En el cruce del psíquico y del corporal, cuando el cuerpo está herido
Albert Ciccone (psicólogo clínico en un C.A.T. de Viena)
Monique Perrier (psicomotricista en un C.A.T. de Viena)
Sacado de « Thérapie Psychomotrice et Recherche (nº96, 1992)- Les potencialités psychomotrices du jeune enfant. »
A.Ciccone


Vamos a evocar algunas cuestiones que pueden presentarse en una experiencia de terapia hacia los niños con minusvalías marcadas en sus cuerpos. La llegada al mundo de un niño “estropeado” en su cuerpo es siempre, para los padres, una experiencia catastrófica. La herida narcisista provoca un intenso dolor psíquico que cada uno intenta de tratar, a su manera singularmente: la colmatará, al negará, la evacuará o, en el mejor de los casos desafortunadamente lo más raro, la elaborará.
Al dolor psíquico de los padres, hay que añadir la del niño que tuene que soportar una doble minusvalía: su minusvalía somática aumentada con la minusvalía debido al choque traumático vivido por los padres y a sus efectos nefastos, desorganizadores, sobre la relación con el niño, y entonces sobre su desarrollo.
Muchos procesos así comprometidos se repetirán en la relación con el terapeuta y, frente al dolor psíquico de los padres y a la del niño, hay que subrayar la necesidad en la que se encuentra el propio terapeuta de elaborar su propio dolor psíquico en la postura en la que se encontrará, tanto identificado con el niño indefenso e impotente, tanto con los padres desesperados.

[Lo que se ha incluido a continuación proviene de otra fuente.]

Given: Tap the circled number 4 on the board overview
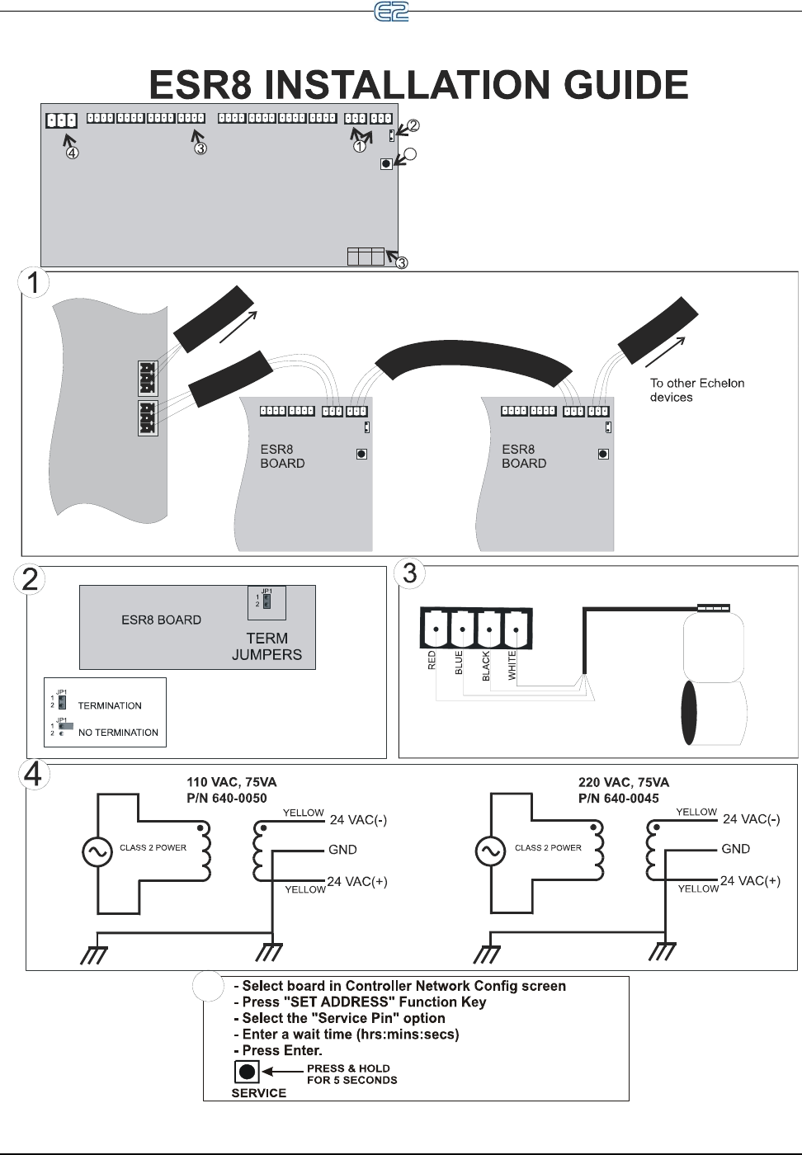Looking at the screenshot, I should tap(73, 153).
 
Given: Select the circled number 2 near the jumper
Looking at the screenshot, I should tap(413, 125).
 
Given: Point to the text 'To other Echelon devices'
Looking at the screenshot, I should tap(696, 390).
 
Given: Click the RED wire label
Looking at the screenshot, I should tap(432, 660).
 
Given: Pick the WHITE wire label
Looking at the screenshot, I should tap(512, 666).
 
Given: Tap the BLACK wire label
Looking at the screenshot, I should tap(486, 666).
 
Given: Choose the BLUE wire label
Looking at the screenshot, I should tap(459, 663).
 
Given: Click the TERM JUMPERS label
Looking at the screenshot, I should tap(267, 647).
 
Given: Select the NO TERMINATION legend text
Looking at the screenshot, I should tap(118, 733).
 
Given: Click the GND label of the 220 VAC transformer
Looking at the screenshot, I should tap(735, 849).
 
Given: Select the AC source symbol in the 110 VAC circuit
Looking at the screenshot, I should tap(97, 852).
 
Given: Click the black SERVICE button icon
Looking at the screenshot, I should tap(247, 1072).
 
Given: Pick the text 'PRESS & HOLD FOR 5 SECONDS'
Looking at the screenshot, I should tap(351, 1074).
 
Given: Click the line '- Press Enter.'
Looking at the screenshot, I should tap(278, 1050).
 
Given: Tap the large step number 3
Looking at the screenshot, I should tap(410, 573).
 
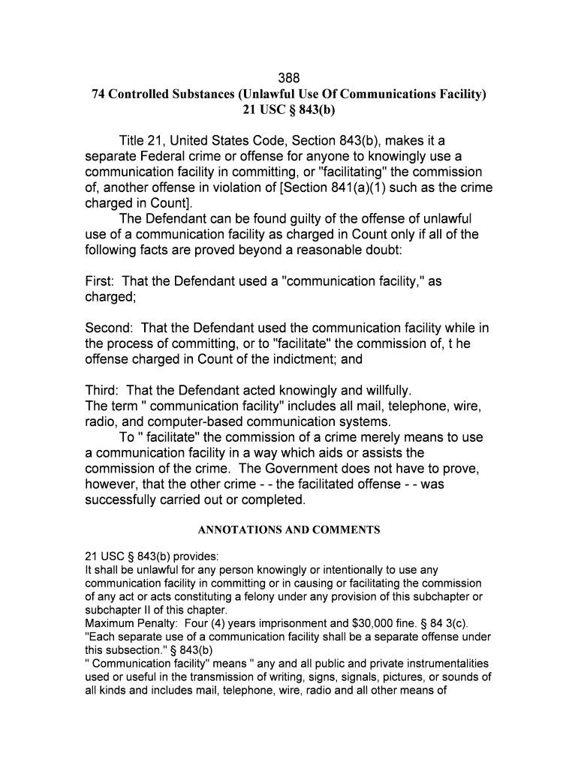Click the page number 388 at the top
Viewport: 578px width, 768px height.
(289, 78)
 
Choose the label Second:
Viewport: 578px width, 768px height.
(110, 328)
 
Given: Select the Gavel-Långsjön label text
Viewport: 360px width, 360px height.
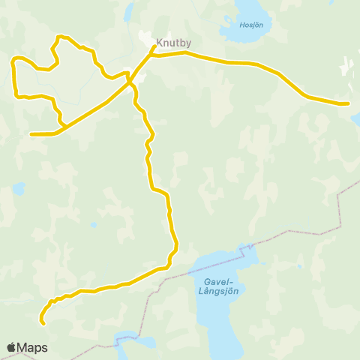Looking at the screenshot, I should (x=218, y=287).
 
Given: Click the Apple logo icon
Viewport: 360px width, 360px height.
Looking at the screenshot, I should (x=11, y=348).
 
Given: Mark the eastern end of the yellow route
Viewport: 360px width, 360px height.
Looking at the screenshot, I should (x=348, y=104).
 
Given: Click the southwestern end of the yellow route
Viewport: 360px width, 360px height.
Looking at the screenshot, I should (x=43, y=323).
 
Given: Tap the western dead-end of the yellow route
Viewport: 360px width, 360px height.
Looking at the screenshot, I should (x=31, y=134).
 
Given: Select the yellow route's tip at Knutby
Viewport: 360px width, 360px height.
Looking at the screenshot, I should (x=154, y=46).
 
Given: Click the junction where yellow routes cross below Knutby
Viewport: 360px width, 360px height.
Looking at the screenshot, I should (x=130, y=80).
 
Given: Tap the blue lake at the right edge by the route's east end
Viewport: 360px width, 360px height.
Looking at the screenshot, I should (x=356, y=118).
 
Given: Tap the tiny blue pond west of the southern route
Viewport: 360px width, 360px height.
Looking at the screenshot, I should (x=93, y=224).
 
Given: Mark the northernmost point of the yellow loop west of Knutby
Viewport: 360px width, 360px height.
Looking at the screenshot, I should (x=60, y=36).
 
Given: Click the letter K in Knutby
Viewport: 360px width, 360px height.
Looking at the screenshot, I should (x=160, y=43).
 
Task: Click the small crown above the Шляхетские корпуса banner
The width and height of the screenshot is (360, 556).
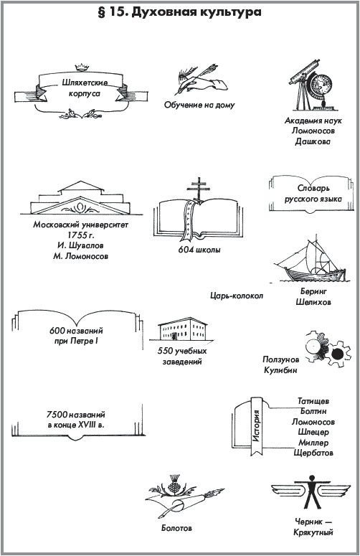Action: click(82, 67)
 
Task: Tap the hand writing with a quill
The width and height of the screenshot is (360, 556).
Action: click(203, 82)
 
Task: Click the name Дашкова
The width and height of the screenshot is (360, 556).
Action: click(313, 141)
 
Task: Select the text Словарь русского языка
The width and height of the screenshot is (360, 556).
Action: click(313, 194)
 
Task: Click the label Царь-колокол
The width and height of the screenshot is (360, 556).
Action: click(237, 296)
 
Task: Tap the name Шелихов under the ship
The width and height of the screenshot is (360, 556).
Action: click(313, 303)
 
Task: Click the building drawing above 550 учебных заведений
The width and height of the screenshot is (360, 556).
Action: click(182, 329)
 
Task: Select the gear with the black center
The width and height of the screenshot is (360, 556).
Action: click(338, 354)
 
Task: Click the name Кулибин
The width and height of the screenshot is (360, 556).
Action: click(280, 371)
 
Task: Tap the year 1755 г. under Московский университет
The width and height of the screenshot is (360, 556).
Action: click(81, 235)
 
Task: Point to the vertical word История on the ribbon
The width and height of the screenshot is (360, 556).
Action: click(257, 426)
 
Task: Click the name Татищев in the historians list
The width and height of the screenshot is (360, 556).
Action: click(313, 402)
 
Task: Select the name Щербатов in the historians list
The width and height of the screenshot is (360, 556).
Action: click(313, 453)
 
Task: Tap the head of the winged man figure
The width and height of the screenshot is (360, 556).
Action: click(312, 479)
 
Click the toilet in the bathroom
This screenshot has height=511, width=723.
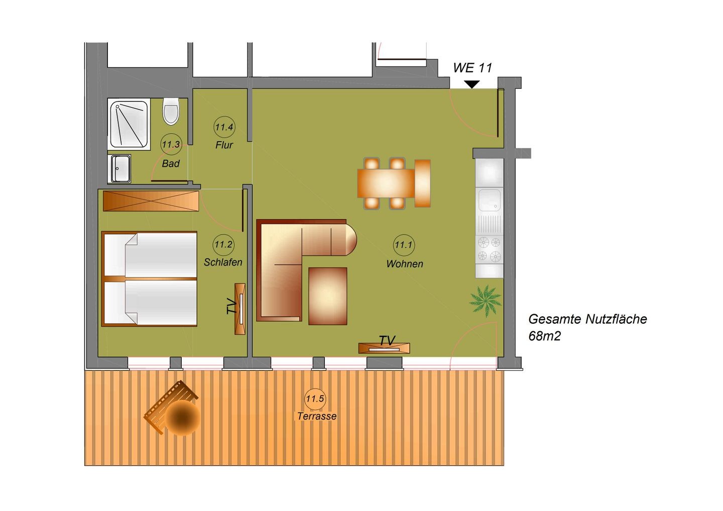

Empezaremos con un primer ejemplo, para apuntar la dificultad en la que se encuentra el terapeuta cuando le habla al niño de su minusvalía. Poner palabras sobre una anomalía física, sobre una malformación llevada por el niño y que refleja la imagen de una monstruosidad, es todavía más doloroso cuando esta, es como en este caso que sigue es visible y se sitúa al nivel de la cara. El terapeuta debe a menudo controlarse de manera violenta para no mantener el silencio o la negación rechazando lo que ve, o sea lo que evidentemente salta a la vista tal como lo hacen los padres profundamente heridos.
M. Perrier
Lucie es una niña de 3 años, muy alta por su edad. Su cara seria grácil si no estuviera estropeada por sus tumores que cercen al nivel de su nariz, sus orejas y uno de sus ojos. En sus pies lleva unos enormes zapatos ortopédicos.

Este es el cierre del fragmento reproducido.